WORK REQUEST — Make an exact copy of all the entries, but do not reproduce the pictures.

Stored records
+===+

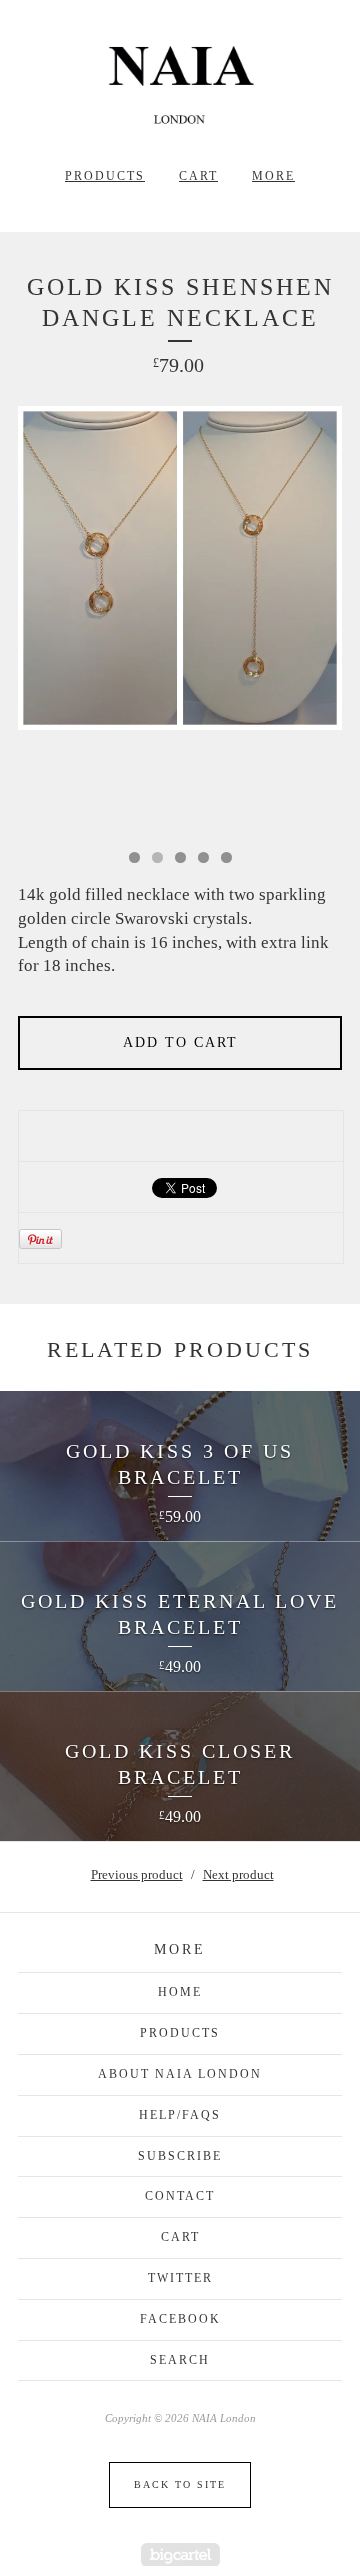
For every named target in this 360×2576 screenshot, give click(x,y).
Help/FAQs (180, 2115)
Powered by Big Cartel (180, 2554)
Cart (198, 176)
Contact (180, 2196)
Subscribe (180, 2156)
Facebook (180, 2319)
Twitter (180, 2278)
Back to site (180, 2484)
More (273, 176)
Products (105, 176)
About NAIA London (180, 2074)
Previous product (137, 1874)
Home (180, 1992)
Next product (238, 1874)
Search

+===+

TASK RESULT —
For every named target in this 360×2576 screenshot, give click(x,y).
Help/FAQs (180, 2115)
Powered by Big Cartel (180, 2554)
Cart (198, 176)
Contact (180, 2196)
Subscribe (180, 2156)
Facebook (180, 2319)
Twitter (180, 2278)
Back to site (180, 2484)
More (273, 176)
Products (105, 176)
About NAIA London (180, 2074)
Previous product (137, 1874)
Home (180, 1992)
Next product (238, 1874)
Search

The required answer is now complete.